++++ TEXT TO READ ++++
Tennyson’s daughter-in-law, Mrs. Lionel Tennyson, later Mrs. Augustine Birrell, was among my closest friends. She took me to stay with the great man. He met us at the station, grunting fiercely that he “was not going to dress for dinner because I had come.” It was rather frightening, but absurd. The vain old thing (he was the most openly vain man I ever met) knew quite well that he looked his best in his ample poet’s cloak. It is a rare and austere charm that gains by evening dress. He was very kind to me according to his rather fierce lights; he took me a long, memorable Sunday morning walk, recited “Maud” to me, and countless other things. It was an anxious joy; he often forgot his own poems and was obviously annoyed if I could not supply the words. He would stop suddenly and ask angrily: “Do you think Browning could have written that line? Do you think Swinburne could?” I could truthfully answer, “Impossible.” If he posed a good deal, he was scarcely to blame; the house was so charged with an atmosphere of hero-worship that free breathing was difficult. Tennyson remains to me a great poet, and I am proud to have known him. When I hear young reactionaries say he is no poet at all, I think them simply silly. He was intensely English, and therefore not at his best as a conscious thinker; but he felt soundly, and his mastery of language was superb. While the English language is, such poems as “In Memoriam”, “The Lotus-Eaters”, “Ulysses”, “Crossing the Bar” must live. Of very great artists there were, in England, none to know. But I learnt much from the young school of Impressionists then fighting their way to recognition. Burne-Jones too was kind to me; he used often to come and sit with me, turning over drawings of Greek vases with eager, delighted fingers. Sometimes I sat with him as he drew his strange visions; often a silent, decorative cat sat on his shoulder. He wrote me many letters with whimsical illustrative drawings. I am sorry now that I tore them up. The people I most longed after, Christina Rossetti and Swinburne, were not diners-out, and I never knew them. The men and women who influenced me most--my real friends--are living still. Of them I may not write.
++++ GIVEN MATERIAL ++++
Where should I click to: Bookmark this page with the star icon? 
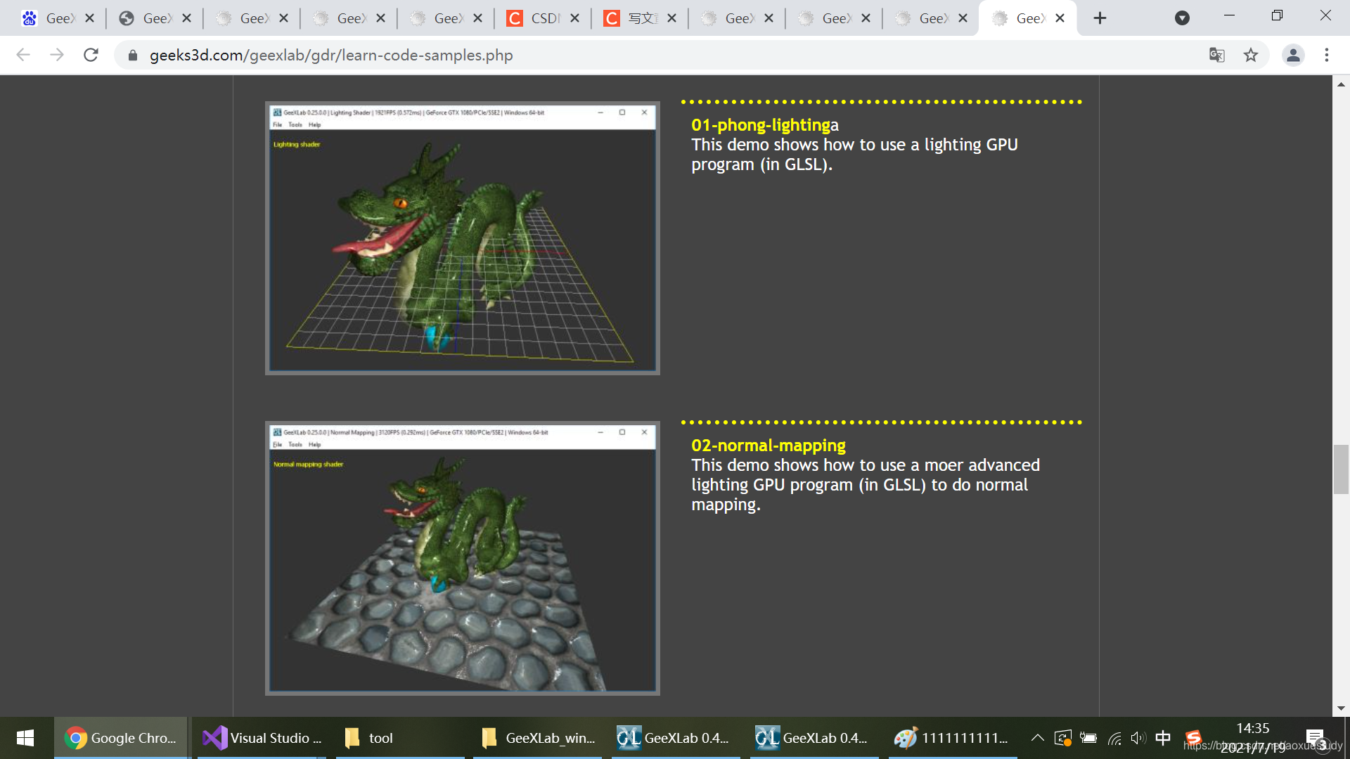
++++
Reproduce the entire passage recalling Tennyson and Burne-Jones, word for word, from its first sentence to its last.

RESULT OF THE EXERCISE:
Tennyson’s daughter-in-law, Mrs. Lionel Tennyson, later Mrs. Augustine Birrell, was among my closest friends. She took me to stay with the great man. He met us at the station, grunting fiercely that he “was not going to dress for dinner because I had come.” It was rather frightening, but absurd. The vain old thing (he was the most openly vain man I ever met) knew quite well that he looked his best in his ample poet’s cloak. It is a rare and austere charm that gains by evening dress. He was very kind to me according to his rather fierce lights; he took me a long, memorable Sunday morning walk, recited “Maud” to me, and countless other things. It was an anxious joy; he often forgot his own poems and was obviously annoyed if I could not supply the words. He would stop suddenly and ask angrily: “Do you think Browning could have written that line? Do you think Swinburne could?” I could truthfully answer, “Impossible.” If he posed a good deal, he was scarcely to blame; the house was so charged with an atmosphere of hero-worship that free breathing was difficult. Tennyson remains to me a great poet, and I am proud to have known him. When I hear young reactionaries say he is no poet at all, I think them simply silly. He was intensely English, and therefore not at his best as a conscious thinker; but he felt soundly, and his mastery of language was superb. While the English language is, such poems as “In Memoriam”, “The Lotus-Eaters”, “Ulysses”, “Crossing the Bar” must live. Of very great artists there were, in England, none to know. But I learnt much from the young school of Impressionists then fighting their way to recognition. Burne-Jones too was kind to me; he used often to come and sit with me, turning over drawings of Greek vases with eager, delighted fingers. Sometimes I sat with him as he drew his strange visions; often a silent, decorative cat sat on his shoulder. He wrote me many letters with whimsical illustrative drawings. I am sorry now that I tore them up. The people I most longed after, Christina Rossetti and Swinburne, were not diners-out, and I never knew them. The men and women who influenced me most--my real friends--are living still. Of them I may not write.